Alive didn’t mean safe, didn’t mean that Ilya was going to be okay when he finally got there, but it did mean he wouldn’t be a charred corpse. Alive allowed okay, allowed ‘nothing serious’. Allowed hope. It also opened the chance of career-ending injuries, of being stuck in a chair, or brace, or anything else that would slowly kill Ilya, even if he didn’t die that day.
Shane was struck with the horrible thought that Ilya might not know him, might not know who he was, who they were to each other. That was a thing that happened in movies, right? Someone getting hurt and forgetting who they were, who anyone was to them. Shane wasn’t sure if he would survive that, if he could ever stand in front of Ilya and pretend that they were nothing, that Shane’s heart now lived outside of his body, and he could no longer protect it.

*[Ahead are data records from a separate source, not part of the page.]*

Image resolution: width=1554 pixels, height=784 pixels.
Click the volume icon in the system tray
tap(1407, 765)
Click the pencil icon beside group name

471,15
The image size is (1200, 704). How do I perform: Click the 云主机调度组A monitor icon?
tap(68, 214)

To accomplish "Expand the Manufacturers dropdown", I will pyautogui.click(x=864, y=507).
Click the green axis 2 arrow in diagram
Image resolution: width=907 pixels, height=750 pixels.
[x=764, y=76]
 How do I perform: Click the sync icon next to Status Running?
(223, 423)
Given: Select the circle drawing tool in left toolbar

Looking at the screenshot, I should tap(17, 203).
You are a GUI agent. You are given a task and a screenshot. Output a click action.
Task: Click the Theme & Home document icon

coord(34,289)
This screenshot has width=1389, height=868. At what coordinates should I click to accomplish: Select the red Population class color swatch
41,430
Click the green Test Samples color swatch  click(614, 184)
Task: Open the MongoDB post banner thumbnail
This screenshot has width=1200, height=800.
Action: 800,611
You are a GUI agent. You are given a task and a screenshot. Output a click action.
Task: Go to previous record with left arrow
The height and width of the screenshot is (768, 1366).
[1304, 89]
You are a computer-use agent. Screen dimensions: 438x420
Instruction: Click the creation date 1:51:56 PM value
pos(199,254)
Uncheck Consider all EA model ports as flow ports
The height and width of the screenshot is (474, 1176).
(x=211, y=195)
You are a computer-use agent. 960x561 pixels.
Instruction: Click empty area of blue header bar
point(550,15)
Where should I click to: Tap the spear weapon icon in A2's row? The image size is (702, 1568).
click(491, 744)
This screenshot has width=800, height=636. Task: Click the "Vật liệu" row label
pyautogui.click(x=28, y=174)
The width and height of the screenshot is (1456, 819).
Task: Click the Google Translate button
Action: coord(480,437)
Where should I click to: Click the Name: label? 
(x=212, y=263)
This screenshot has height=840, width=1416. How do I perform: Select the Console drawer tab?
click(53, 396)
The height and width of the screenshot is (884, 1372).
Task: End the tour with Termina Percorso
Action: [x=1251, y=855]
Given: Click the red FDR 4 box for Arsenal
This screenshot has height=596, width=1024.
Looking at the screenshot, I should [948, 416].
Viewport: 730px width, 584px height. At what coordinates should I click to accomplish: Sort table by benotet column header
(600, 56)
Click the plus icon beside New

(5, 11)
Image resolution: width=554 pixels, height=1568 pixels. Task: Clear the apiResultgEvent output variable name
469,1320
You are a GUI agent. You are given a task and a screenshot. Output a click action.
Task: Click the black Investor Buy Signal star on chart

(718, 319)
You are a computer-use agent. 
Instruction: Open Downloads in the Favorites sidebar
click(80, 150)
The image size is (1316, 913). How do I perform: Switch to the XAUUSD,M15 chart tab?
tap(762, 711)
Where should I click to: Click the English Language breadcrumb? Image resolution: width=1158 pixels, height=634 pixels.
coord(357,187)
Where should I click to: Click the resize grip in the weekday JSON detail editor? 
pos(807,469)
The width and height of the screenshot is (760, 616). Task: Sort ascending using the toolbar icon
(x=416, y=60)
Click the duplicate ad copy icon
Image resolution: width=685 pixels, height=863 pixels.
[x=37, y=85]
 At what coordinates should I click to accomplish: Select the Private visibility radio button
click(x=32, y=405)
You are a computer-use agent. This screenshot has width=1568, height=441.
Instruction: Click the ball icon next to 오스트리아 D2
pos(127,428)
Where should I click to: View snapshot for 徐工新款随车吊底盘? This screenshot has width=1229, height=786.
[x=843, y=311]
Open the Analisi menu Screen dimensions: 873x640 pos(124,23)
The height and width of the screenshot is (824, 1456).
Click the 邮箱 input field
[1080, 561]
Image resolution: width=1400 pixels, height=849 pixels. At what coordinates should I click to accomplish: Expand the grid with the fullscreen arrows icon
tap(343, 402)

“They didn’t release specifics, just that everyone was alive and being treated,” Yuna knew her son, knew what his panic was like, knew that he would never be satisfied with the small amount of information she had been able to gather between finding his apartment empty and him finally answering the phone.
“Can-can you make some calls? Find out anything more? Anything about Ilya-Rozanov, I mean,” Shane begs, unashamed of the desperation in his voice. This was his mom, the one person who, along with his dad, was always in his corner.
“Okay, I’ll make some calls. You’re driving to Boston, aren’t you?” Yuna asks, and Shane is barely able to answer, voice cracking and the fear he had been shoving down for the last two hours breaking free.
“I’m going to be there for him,” Shane affirms once, not specifying who he’s going to. If his mom didn’t know at that point who Shane was running to, she had to be blind, deaf, and dumb, and Shane had enough respect for his mother to not even entertain the idea that she hadn’t figured it out already.
“Okay, be safe, drive carefully! You can’t be there for him if you wrap your car around a tree, or get pulled over,” Yuna preemptively scolds, as if she knows without Shane telling her that he has to force himself not to drive like a madman every other second.
“I will, I promise I will. I’ll be there for him. Call me, when-if you hear anything,” Shane demands, and hears an affirmative from Yuna.
“I will. Love you,”
“Love you too,” Shane manages, before hanging up the phone.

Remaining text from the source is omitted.